For additional information:
In May 2010, Kalief Browder was sixteen years old. He was stopped by the police walking home in his neighborhood in the Bronx because a man told police that Kalief stole his back pack two weeks earlier. Despite the accuser’s inconsistent stories about when and where this occurred, Kalief was charged with robbery and sent to Rikers Island to await trial. In New York is one of only two states that automatically charge kids as adults once they turn sixteen. Rikers is one of the most violent adult jails in the country. Kalief maintained his innocence and refused to plead guilty. His case was continued over 28 times while Kalief waited at Rikers. During that time, he spent 14 months in solitary confinement and was captured on film being beaten by guards. The accuser in Kalief’s case never came to court, and all charges against him were dropped. Solitary confinement has permanent and devastating effects, and Kalief was no exception. Kalief was released, but he struggled with mental health issues caused by his time at Rikers, especially his time in solitary confinement. He took his own life in 2015.

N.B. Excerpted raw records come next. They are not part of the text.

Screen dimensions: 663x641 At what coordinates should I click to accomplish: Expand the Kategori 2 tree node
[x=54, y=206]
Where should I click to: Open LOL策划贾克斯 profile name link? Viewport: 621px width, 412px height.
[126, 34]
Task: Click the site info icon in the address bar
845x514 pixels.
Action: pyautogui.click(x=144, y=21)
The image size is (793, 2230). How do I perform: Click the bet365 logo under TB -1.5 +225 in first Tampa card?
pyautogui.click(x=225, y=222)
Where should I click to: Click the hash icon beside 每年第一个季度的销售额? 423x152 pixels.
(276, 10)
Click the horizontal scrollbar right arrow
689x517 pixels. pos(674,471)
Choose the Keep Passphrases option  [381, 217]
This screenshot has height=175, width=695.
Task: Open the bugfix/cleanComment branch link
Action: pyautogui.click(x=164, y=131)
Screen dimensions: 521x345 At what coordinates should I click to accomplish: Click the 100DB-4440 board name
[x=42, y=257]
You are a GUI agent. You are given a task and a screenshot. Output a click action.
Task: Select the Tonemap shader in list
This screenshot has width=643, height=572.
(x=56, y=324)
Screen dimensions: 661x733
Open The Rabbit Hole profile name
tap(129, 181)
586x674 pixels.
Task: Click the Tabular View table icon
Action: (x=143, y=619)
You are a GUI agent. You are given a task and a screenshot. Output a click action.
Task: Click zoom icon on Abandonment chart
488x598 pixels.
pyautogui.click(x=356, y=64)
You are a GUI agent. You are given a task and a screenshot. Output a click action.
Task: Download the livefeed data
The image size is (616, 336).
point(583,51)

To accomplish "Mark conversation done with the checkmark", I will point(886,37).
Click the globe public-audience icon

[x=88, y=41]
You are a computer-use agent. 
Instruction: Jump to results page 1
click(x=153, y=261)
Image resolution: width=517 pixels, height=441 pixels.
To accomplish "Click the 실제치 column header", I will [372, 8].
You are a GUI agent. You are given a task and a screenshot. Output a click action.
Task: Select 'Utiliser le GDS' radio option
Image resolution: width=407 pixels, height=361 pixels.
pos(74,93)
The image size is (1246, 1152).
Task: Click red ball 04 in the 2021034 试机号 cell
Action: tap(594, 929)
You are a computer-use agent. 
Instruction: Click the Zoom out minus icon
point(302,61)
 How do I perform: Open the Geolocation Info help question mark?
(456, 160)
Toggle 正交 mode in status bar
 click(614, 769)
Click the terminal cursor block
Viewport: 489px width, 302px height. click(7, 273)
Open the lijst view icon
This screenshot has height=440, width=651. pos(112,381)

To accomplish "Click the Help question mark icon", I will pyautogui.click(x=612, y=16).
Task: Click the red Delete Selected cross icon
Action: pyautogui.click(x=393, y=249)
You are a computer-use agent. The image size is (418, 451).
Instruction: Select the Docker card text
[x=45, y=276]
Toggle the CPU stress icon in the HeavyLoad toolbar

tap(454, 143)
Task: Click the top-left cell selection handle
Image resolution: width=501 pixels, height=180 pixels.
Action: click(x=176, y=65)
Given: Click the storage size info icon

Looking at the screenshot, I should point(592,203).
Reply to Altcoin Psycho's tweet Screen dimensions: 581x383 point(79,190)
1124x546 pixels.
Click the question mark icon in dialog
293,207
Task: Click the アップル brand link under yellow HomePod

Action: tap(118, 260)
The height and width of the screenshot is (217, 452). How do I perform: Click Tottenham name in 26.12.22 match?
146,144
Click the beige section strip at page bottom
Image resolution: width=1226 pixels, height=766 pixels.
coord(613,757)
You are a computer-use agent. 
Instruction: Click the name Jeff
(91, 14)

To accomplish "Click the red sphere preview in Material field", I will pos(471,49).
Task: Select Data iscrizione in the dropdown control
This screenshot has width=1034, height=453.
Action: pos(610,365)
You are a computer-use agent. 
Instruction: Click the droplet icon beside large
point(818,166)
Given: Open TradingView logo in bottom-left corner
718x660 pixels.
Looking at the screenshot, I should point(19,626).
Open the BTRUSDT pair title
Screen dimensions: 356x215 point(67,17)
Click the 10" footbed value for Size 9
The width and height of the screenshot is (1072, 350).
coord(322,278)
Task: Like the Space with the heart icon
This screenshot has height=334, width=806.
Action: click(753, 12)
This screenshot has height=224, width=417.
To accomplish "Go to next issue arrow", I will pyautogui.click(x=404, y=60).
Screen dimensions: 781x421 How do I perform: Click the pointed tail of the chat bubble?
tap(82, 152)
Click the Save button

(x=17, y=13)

It’s unfortunately too late for my son, Kalief, but it will definitely benefit other youth so they won’t have to endure what my son did.” – Venida Browder
Before Kalief’s death, he was the subject of an article in the New Yorker by Jennifer Gonnerman. Kalief’s story raised national awareness about injustices in the criminal justice system and the shocking prevalence of solitary confinement. Kalief and his family also sued the police, the prosecutors, and Rikers for keeping him locked up and in solitary confinement. He was interviewed on Huff Post Live in 2013 with his attorney, Paul Prestia.
After seeing the New Yorker article, Sean “Jay-Z” Carter met with Kalief, encouraging him to tell his story. When Jay-Z learned of Kalief’s death, he decidied to ensure that Kalief’s voice was heard. He joined with Spike TV and a group of filmmakers to write and produce TIME. During an October 2016 press conference for the series, Jay-Z spoke specifically about the harms of solitary for young people. “I think it’s very clear that solitary confinement, for a 16-year-old, is wrong to every single person in here,” the Brooklyn rapper said. “It’s inhumane.”
Raise The Age
In the wake of the series, the New York criminal justice system made two major landmark reforms.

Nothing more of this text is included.